I hope Aspen's testimony can change public opinion in favor of the tiny folk. Also curious to see if she can escape Ebony's curse or if her child will end up being taken from her. And speaking of children, nice to see Claire's kid make his debut and survive the chapter. Being swallowed whole by an evil giantess is certainly an unusual way to induce labor.

Reviewer: Pixis Signed [Report This]
Date: February 11 2018 1:57 AM Title: Chapter 10,,,The Tale of Oberon Pt. 2

Awesome chapters! Lots of surprising revelations and emotional moments. As usual, I really enjoyed your use of folklore, in this case the Sluagh and the Morrigan. The hints of other tiny races that haven't been encountered yet were interesting as well. This continues to be one of the best stories on this site.

Reviewer: Pixis Signed [Report This]
Date: February 01 2018 10:13 PM Title: Chapter 9...the Menehune Pt. 2

Oberon vs. Pele was a very cool moment. Love the mixing of mythologies. I was not expecting Richie to go with the Homunculi. Interesting twist. 

Speaking of which, I can't imagine what some of those Homunculi are going through. They still have memories of being human. They've barely adjusted to not being who they think they are. And now they're being changed into yet another type of being altogether!

Overall, another good chapter. That last sentence has me in suspense.

Reviewer: Pixis Signed [Report This]
Date: January 12 2018 11:44 PM Title: Chapter 8...the Homunculi Pt. 2

Wow, that was dark but it ended with a note of hope. Glad that they took the homunculi in, as they were innocent and had suffered enough. That will be interesting now that they have a whole house full of tiny people.

I've never heard of homunculi absorbing the soul of the person they're based on. Is that from the legends or did you create that idea for the story?

Pretty sure I know who was possessing Keith (Oberon I assume?). Intrigued to see how that plays out.

Author's Response:

For homunculi lore I had to borrow from two sources. The German one (which did include Faust and how to create them) and Arabic. The Arabic one goes into more detail as to the nature of them. "Soulless creatures that hunger to be come human" was one quote. "Tiny humans with a fragment of a soul that yearns to be more than it is" was another. As you can see they differ slightly but convey a similar idea. They want to be human. Them eating souls was my play on it. 

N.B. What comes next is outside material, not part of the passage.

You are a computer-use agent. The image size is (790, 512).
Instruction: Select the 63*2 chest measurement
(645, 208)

Now with this group in the house, they will have a nice part to play in the next chapter. As for Oberon inside Keith...the better question is is it the Oberon of legend or something else? And what did he mean by "vested interest"?


Stay tuned :)

Reviewer: GTSaddict Signed [Report This]
Date: December 24 2017 6:29 PM Title: Chapter 7...Death and Rebirth Pt. 2

I hope Lily left her magic dirt, I think Claire and Aspen would enjoy a bit of size role reversal <3

love the story equal parts sexy as hell and really interesting plot and world building. Keep it up!

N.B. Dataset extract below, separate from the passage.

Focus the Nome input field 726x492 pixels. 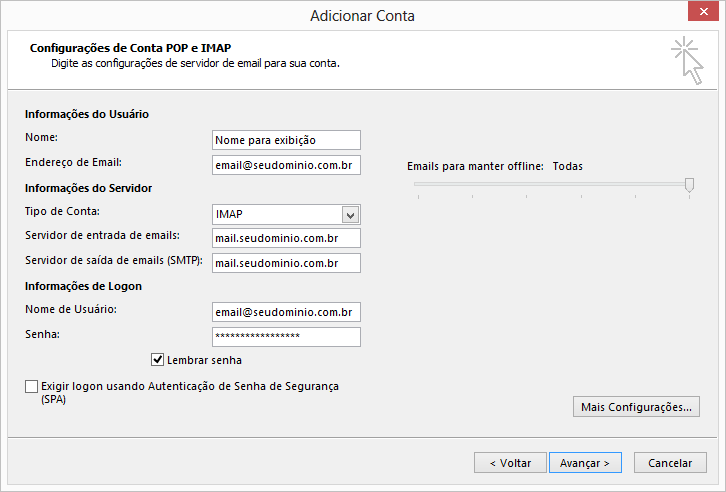[286, 140]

Reviewer: Pixis Signed [Report This]
Date: December 23 2017 6:48 PM Title: Chapter 7...Death and Rebirth Pt. 2

Great chapters, very suspenseful. Like I said in my last review, I figured there was a loophole to the curse. I like all the rules you came up with for how the magic works, how souls and bodies interact, and what happens to the soulless. Very creative.

The mention of Oberon was interesting. I wonder if they'll run into him and if so, how he would react to the death of his (ex?)wife, Titania.

And now a homunculus chapter! Another legend I've used in my stories. I look forward to seeing your take on it.

Reviewer: Pixis Signed [Report This]
Date: December 09 2017 9:46 PM Title: Chapter 6...The Alux Pt. 2

Another good sub-plot. I'm a bit confused as to how Elena will continue her music career. Without Gabi's cruel influence, I assume she won't be eating anyone else. But doesn't that mean her magic will fade and she'll shrink back down to Alux size? Will she be the world's smallest pop singer? That would be kind of cool actually, I was just unclear on whether that was the plan.

Aspen had quite a dark side in this. That guy that was hitting on her was an asshole but he didn't deserve to die. Aspen being shrunk is kind of karma. That said, I've seen enough spells with loopholes in fantasy fiction that I have some ideas on how that can be reversed.

Author's Response:

Elena showed that she had talent to begin with but as Gabi pointed out in the dressing room her sacrifice maigc boosted it by several degrees. As the lore pointed out, the Alux have a natural ability to use magic on their own. They just need sacrifices to do stuff beyond their ability to change size. With Elena being exposed, I see her still trying to make it as a pop star on her own talent and yes tiny size.


Aspen has shown in the past a dark side especially when someone she loves is mistreated and worse yet threatened. For example shrinking that Save-Mart worker for judging Aspen and Claire's relationship. As for the guy, Aspen probably would have just gave him a punishment for touching her or moving Claire out of his way but when he casually tossed her lover in freezing lemonade Aspen saw that as a direct assault that could've killed her. All bets were off then.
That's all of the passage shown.